## AIM OF THE TASK
Keep the wording of the records intact as you retype them, and omit every image.

Stored records
== Segment start ==
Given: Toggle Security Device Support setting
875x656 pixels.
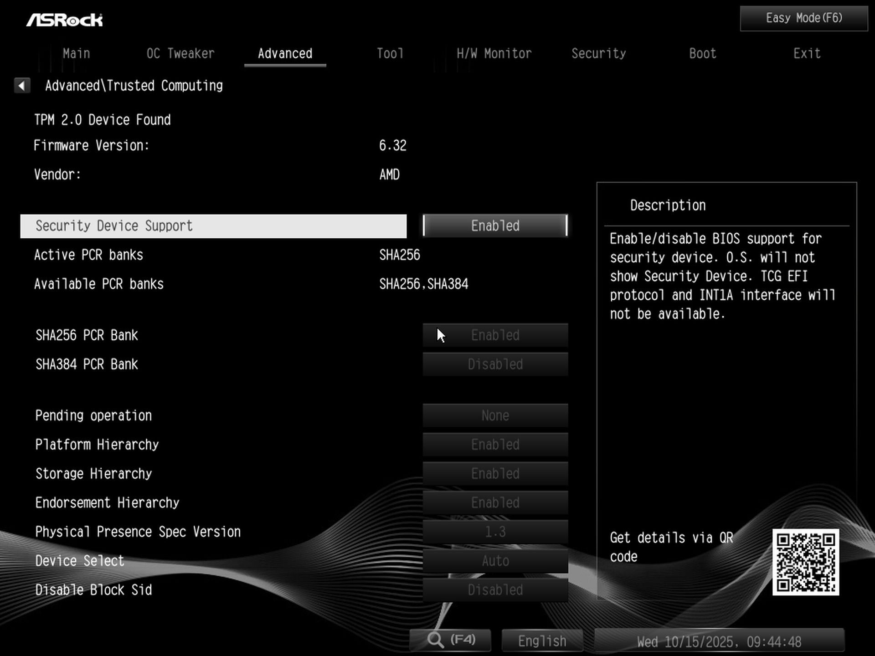Looking at the screenshot, I should coord(495,226).
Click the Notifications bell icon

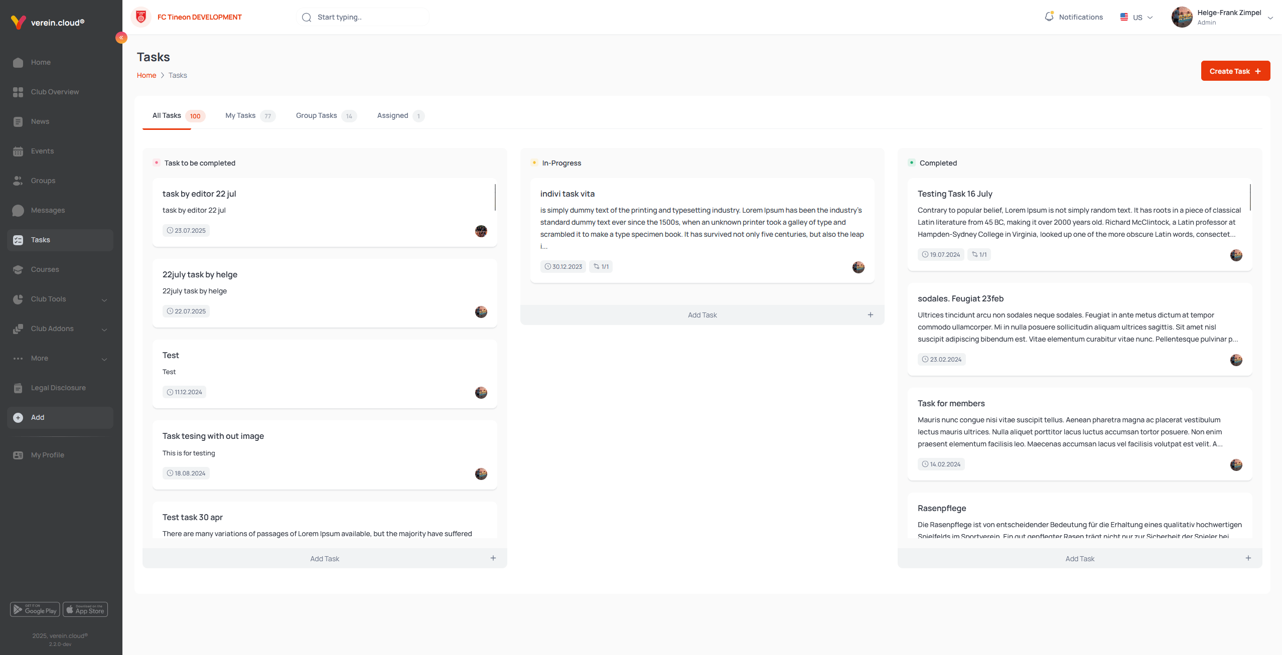pos(1049,17)
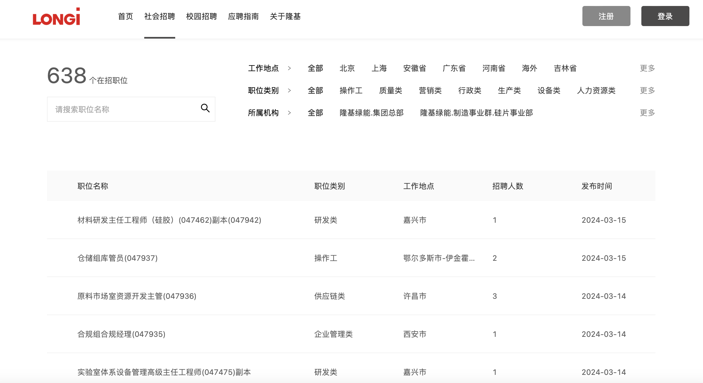The width and height of the screenshot is (703, 383).
Task: Expand more job categories with 更多
Action: tap(647, 91)
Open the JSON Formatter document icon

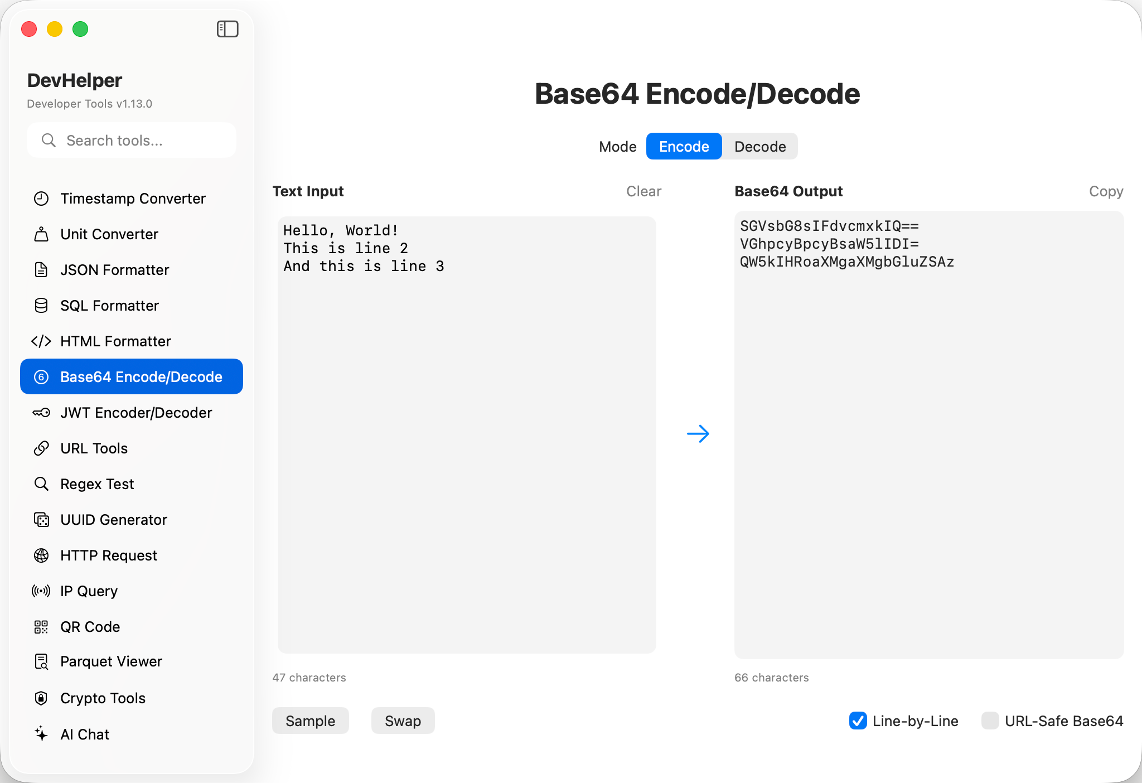[41, 270]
== Segment end ==
## RESPONSE BELOW
Given: Toggle Security Device Support setting
875x656 pixels.
Looking at the screenshot, I should coord(495,226).
Click the Notifications bell icon

pos(1049,17)
The width and height of the screenshot is (703, 383).
Task: Expand more job categories with 更多
Action: tap(647, 91)
Open the JSON Formatter document icon

[41, 270]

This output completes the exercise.